Ai sensi dell’art. 5, comma 2, Dlgs. n. 33/2013 chiunque ha diritto di accedere ai dati e ai documenti detenuti dalle Pubbliche Amministrazioni (e quindi anche dei soggetti a essa equiparati), anche ulteriori rispetto a quelli oggetto di pubblicazione, nel rispetto dei limiti relativi alla tutela di interessi giuridicamente rilevanti secondo quanto previsto dal successivo art. 5-bis.
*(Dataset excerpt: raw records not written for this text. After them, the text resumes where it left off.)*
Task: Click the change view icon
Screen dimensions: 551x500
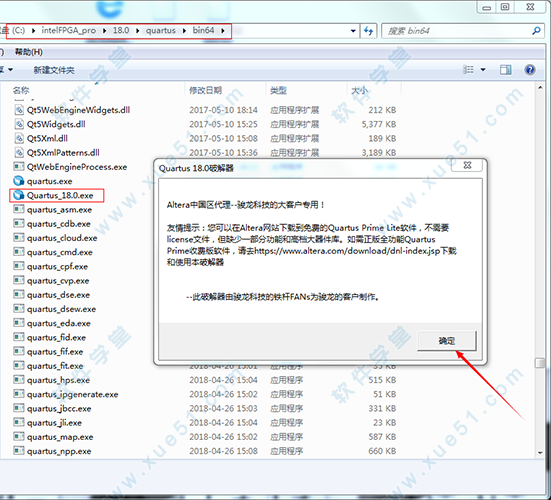Action: tap(468, 70)
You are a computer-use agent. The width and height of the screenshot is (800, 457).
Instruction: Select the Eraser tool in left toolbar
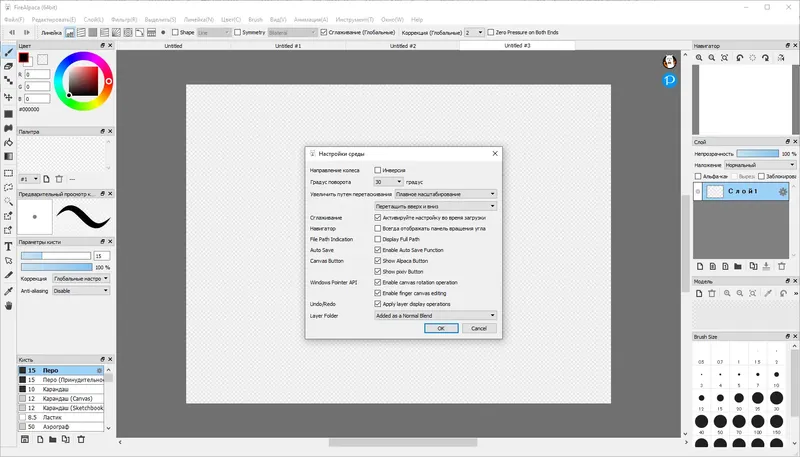point(8,66)
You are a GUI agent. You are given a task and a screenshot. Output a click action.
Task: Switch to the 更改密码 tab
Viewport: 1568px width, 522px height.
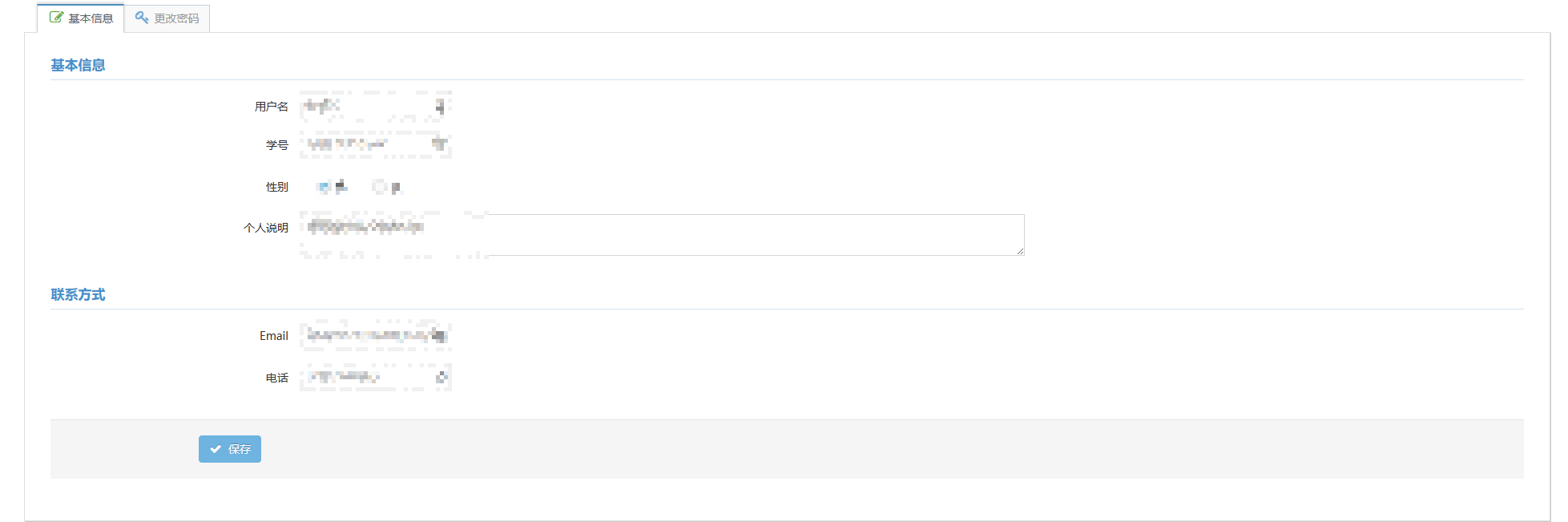(167, 18)

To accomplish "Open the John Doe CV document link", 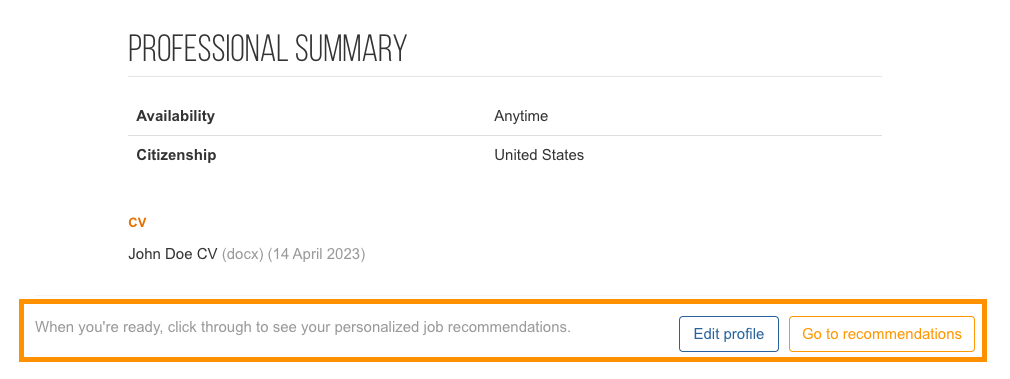I will coord(173,254).
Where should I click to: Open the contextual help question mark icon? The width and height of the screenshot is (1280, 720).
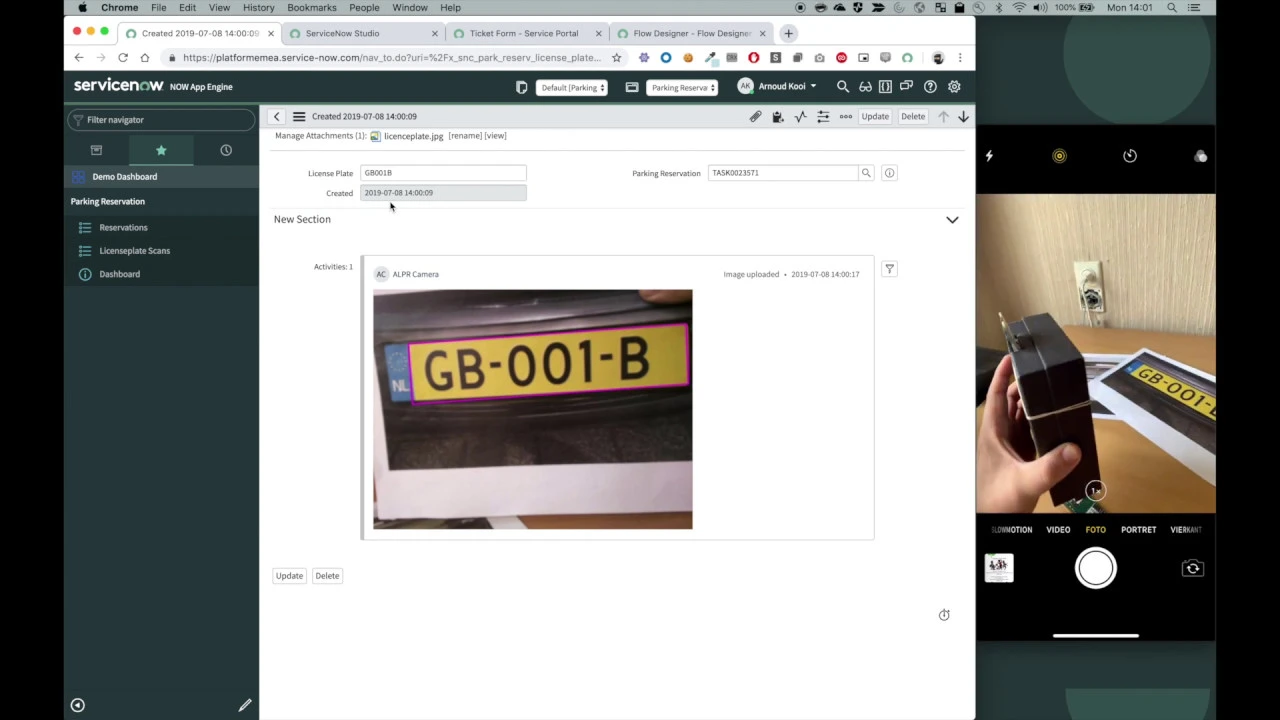click(x=930, y=87)
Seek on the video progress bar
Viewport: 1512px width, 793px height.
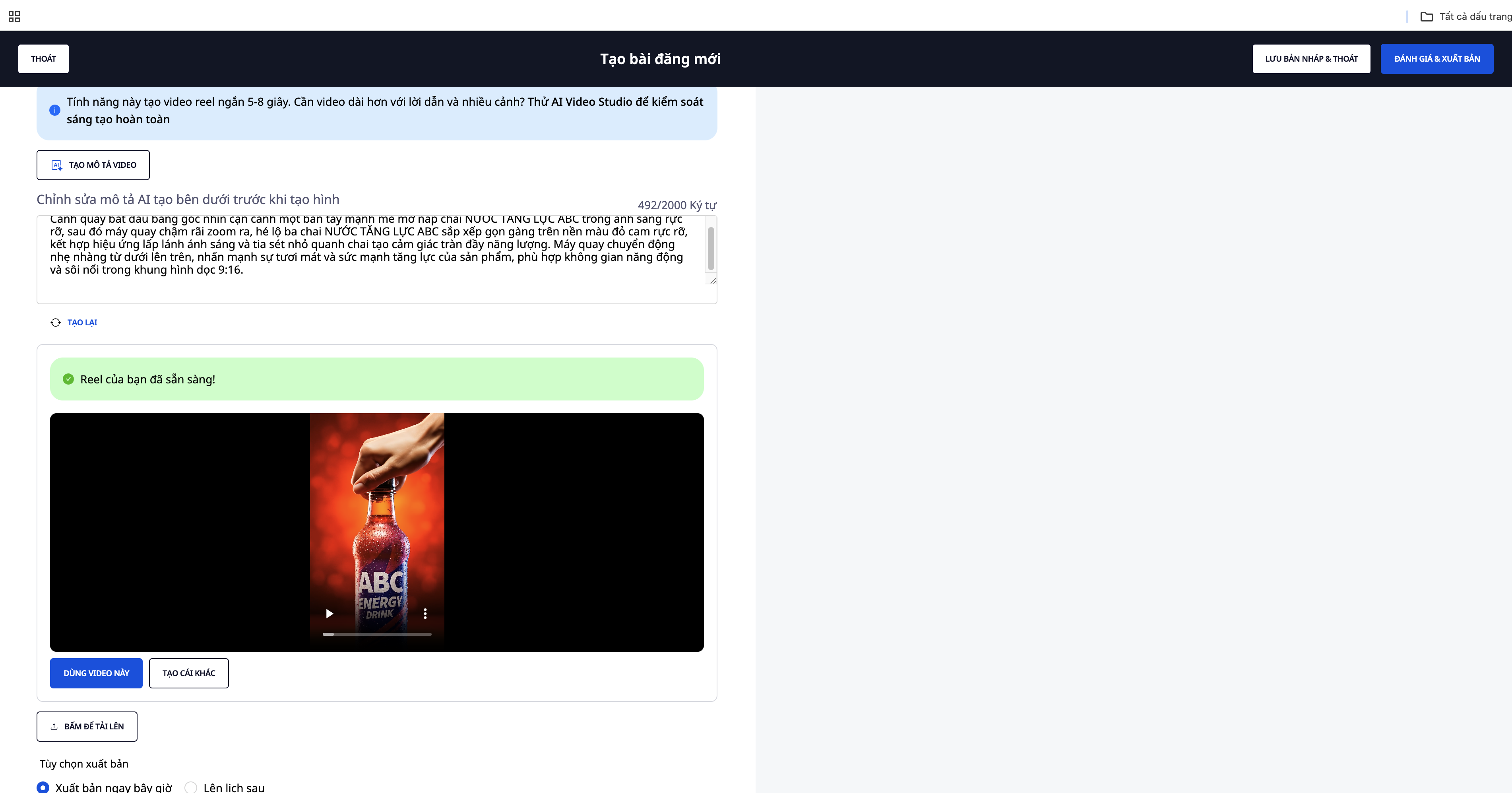[377, 634]
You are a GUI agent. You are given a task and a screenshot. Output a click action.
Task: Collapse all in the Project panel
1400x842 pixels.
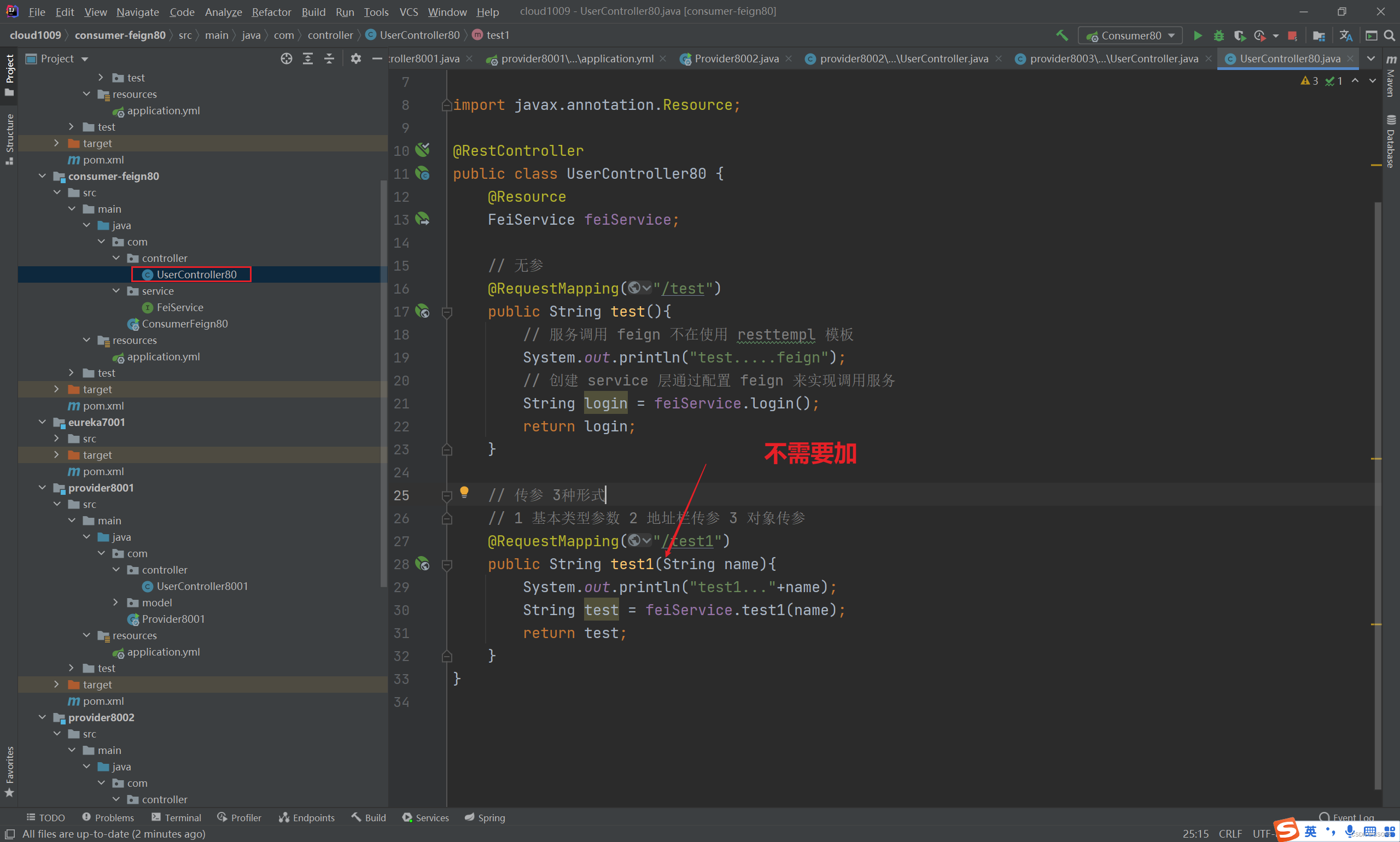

Ne consegue che, nel caso di specie, deve essere riconosciuto il diritto all’accesso civico agli atti relativi ai servizi non aviation, e cioè ad attività di natura privatistica e a finalità commerciali, posti in essere dal concessionario di servizi aeroportuali, in quanto trattandosi di servizi di natura commerciale svolto in aera demaniale, deve escludersi che la procedura, cui è riferita l’istanza di accesso, attenga alla gestione del servizio pubblico aeroportuale o altrimenti sia ad essa strumentale e vieppiù trattandosi di società a capitale prevalentemente pubblico.